A Long Walk starts out like an innocent film about childhood and the dynamic between boys – which are basically it’s core topics. But things change drastically when a father drags out his young son to the street to punish him for dressing up in women’s clothing and show the whole community how disappointed he is by his son’s behavior. The neighborhood kids giggle along as they see one of their peers paraded through the streets, until the boy’s mother comes home and puts an end to this charade. While the parents argue, one of the boy’s friends reminisces about what happened, and soon the lives of everyone involved are about to be changed forver.

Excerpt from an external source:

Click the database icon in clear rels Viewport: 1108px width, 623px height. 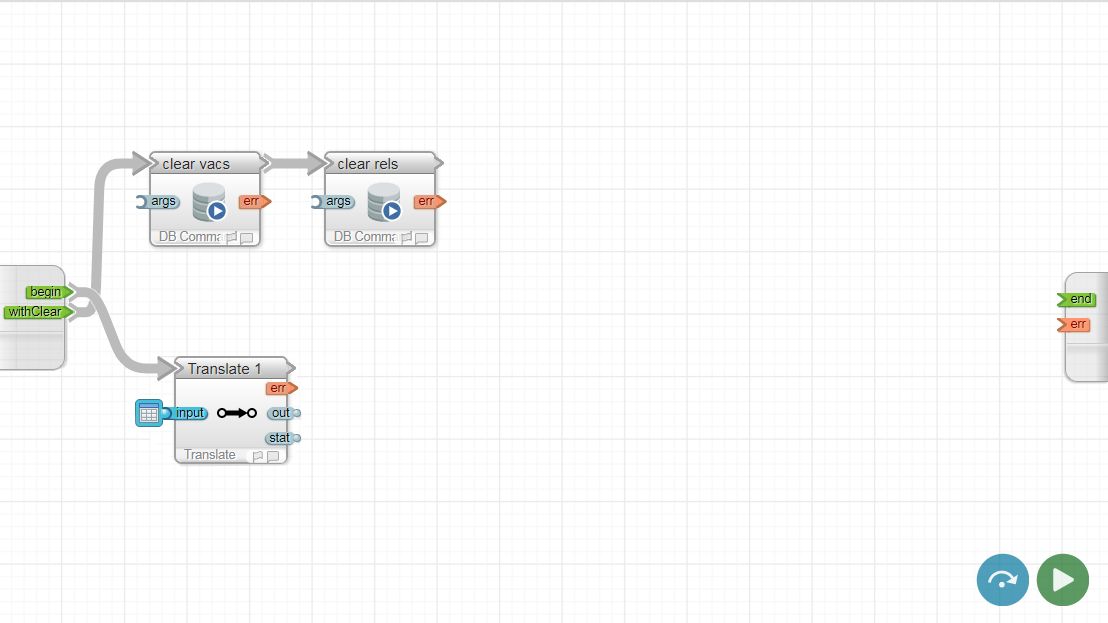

The story of the film is based on true events, as the film’s writer/director Chinonye Chukwu told SOTW via e-mail. “The first half of A Long Walk is based on a true story in the childhood life of a former professor of mine, Samuel Autman. This story is actually from a chapter of his forthcoming memoir, “Sanctified.” Samuel told me the story a few years ago, when I was visiting my Alma Mater, and I was so shocked by it. The way he told the story and the way the story read on paper was visually powerful, I immediately knew I wanted to share this story with the world through film.” The connection to the story was also deepened by the desire to make a personal film about broader subjects we face in our society. “I made this film to instigate much needed conversations about identity and all of which that encompasses. We rarely see images of black people on screen as just human beings navigating the complexities of human existence. A Long Walk is my effort to do just that. This story is, unfortunately, inspired by true events and will, hopefully, inspire progressive discussions about gender, identity, sexuality and humanity.”

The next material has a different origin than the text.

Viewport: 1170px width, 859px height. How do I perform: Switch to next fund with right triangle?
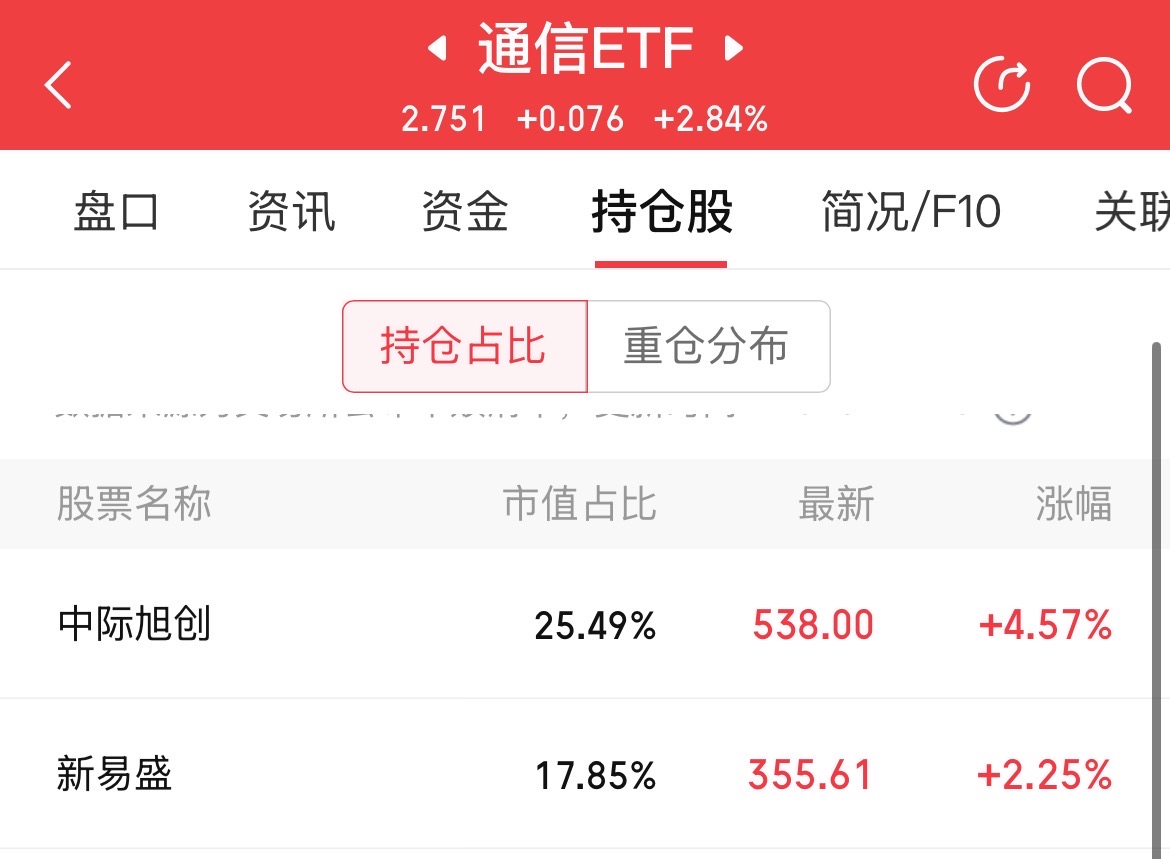coord(734,49)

When a grown man suddenly enters the scene shouting at the young boy in the yellow jersey, it seems a bit disorientating at first, but soon it becomes evident that this is not only a film about identity and how careless play can turn into something very serious, but even more so about regret and about what happened on this fateful afternoon. We often wish that we could change the past, especially as our actions, or sometimes even more important – our inaction, define us in the present, if we want it to or not. The desire for making sense of what has happened can haunt us for the rest of our lives, and it’s not easy to accept something we so dearly would wish to make undone.